GP replaced the manual technical assessment step in their DR life cycle with Resilience Hub, which helps them catalog applications by tiers either by using AWS resource groups, Terraform state files, or AWS CloudFormation Stacks (CF). Using Resilience Hub, they now pre-define RTO and RPO of each application tier across all GP accounts. This allows developers to no longer guess those requirements, but instead select them based on the tier of the application selected. Finally, during the assessment, Resilience Hub provides recommendations on how to resolve those issues that comes up, reducing the manual effort that developers spend to remediate issues identified during technical assessment.
Using Resilience Hub, GP has improved the consistency of their technical assessment and DR plan phase. As a result, the team spends less time during the later two phases— tabletop and functional test.

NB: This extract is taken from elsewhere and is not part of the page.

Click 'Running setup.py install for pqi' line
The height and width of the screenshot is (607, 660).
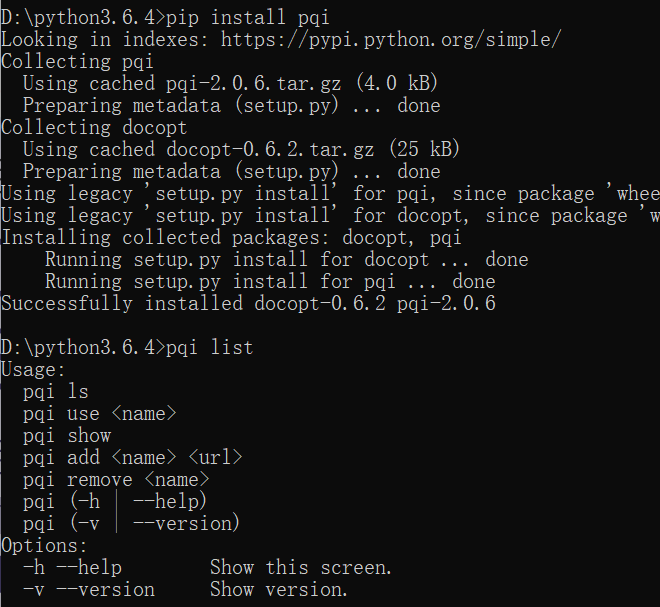[x=270, y=282]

New Process with Resilience Hub – Phase II
In an effort to automate deployment and move towards a DevOps practice, GP added the Resilience Hub to their pre- and post-deployment steps to make sure that all application deployments are complaint and can meet the RTO/RPO requirements of their designated tiers.

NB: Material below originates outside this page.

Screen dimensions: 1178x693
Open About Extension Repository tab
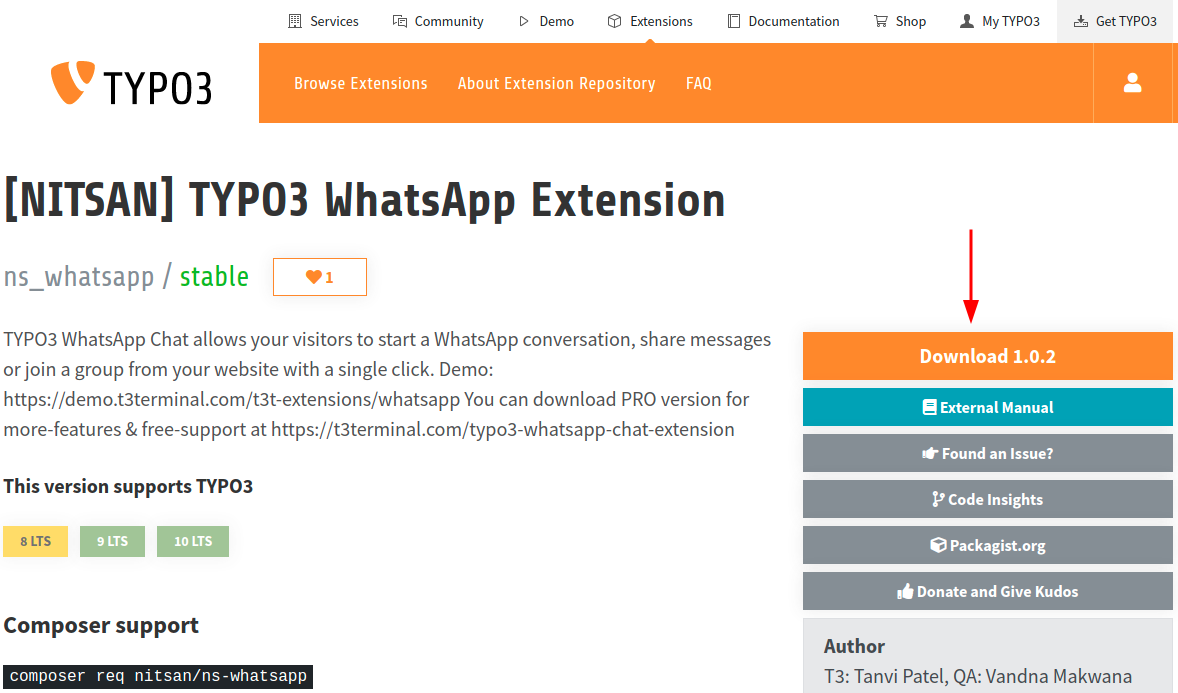[x=556, y=83]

The infrastructure team now creates a resilience report showing the resilience scores that they share with leadership to conform compliance. Finally, the team has started integrating AWS Fault Injection Simulator into their environment to help facilitate serverless application testing.
Results
Resilience Hub has increased the speed of the technical assessment phase by 94%. On average, the manual assessment process would take about 90 minutes, but with Resilience Hub, the assessment time was cut to 5 mins. The time spent on overall DR process, include the preparation, the technical assessment, setting up your DR plan, as well as at tabletop has come down by 50%.
Finally, Georgia-Pacific was also able to improve their DR compliance. They can now detect compliance issues in their environment immediately after that technical assessment or during the functional test, rather than wait for their annual DR review. Since GP can do frequent assessments, they are able to catch those changes and make sure that they still adhering to their resiliency policies.